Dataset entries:
-------

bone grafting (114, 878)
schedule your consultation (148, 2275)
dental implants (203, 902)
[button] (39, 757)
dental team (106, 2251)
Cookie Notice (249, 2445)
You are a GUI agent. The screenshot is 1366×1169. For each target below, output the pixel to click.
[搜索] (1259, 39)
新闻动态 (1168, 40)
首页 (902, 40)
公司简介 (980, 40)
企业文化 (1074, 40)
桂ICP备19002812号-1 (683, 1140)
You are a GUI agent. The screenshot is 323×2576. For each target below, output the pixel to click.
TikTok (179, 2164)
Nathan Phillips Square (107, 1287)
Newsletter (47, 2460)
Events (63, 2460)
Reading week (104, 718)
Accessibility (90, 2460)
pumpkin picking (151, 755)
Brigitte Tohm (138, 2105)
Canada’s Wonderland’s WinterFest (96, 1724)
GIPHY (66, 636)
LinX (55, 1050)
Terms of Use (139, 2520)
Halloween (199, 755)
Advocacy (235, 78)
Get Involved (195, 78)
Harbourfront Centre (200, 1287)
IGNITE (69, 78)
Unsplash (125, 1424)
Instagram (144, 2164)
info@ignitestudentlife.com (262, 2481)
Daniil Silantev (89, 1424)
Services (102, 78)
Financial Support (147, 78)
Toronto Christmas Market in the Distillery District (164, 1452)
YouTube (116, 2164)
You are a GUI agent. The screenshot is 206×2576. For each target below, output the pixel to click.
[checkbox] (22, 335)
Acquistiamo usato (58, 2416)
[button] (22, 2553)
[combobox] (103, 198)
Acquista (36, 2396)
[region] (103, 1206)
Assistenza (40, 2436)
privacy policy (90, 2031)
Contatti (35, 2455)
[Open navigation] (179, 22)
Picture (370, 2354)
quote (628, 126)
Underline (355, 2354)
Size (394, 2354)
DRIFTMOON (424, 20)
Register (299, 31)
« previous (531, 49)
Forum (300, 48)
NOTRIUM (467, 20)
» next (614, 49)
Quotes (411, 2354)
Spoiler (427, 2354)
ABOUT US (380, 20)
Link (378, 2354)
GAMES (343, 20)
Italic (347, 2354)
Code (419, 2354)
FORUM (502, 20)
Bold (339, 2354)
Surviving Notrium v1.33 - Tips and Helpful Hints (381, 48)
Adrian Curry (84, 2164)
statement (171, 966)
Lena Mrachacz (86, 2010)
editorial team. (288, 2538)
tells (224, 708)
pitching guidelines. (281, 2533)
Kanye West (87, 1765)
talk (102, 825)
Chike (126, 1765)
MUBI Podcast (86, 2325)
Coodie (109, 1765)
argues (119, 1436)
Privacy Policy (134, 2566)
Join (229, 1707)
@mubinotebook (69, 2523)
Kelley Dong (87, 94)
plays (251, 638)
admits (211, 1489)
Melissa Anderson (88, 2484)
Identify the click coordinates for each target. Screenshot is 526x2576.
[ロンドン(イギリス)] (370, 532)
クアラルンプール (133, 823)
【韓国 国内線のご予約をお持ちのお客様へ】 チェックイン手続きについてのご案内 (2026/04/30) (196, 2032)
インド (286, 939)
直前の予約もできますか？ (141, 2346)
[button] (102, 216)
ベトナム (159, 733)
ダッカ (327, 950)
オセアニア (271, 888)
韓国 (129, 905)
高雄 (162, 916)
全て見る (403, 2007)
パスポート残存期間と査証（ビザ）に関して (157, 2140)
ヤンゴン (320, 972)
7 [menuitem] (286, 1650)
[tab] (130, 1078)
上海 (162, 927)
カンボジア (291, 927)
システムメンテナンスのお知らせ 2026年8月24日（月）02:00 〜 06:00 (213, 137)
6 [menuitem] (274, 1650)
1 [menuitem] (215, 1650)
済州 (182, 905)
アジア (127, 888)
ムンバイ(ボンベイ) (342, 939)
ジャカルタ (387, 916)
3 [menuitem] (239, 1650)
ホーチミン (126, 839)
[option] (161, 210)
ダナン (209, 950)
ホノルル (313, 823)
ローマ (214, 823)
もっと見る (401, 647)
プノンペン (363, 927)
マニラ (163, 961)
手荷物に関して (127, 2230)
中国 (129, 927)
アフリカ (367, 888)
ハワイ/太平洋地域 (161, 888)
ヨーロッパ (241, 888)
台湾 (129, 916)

-------

WHAT YOU WILL DO: Check each line of the entries above for the string "target", and return those that contain it.

COMPLETED EXERCISE:
You are a GUI agent. The screenshot is 1366×1169. For each target below, output the pixel to click.
You are a GUI agent. The screenshot is 323×2576. For each target below, output the pixel to click.
You are a GUI agent. The screenshot is 206×2576. For each target below, output the pixel to click.
Identify the click coordinates for each target. Screenshot is 526x2576.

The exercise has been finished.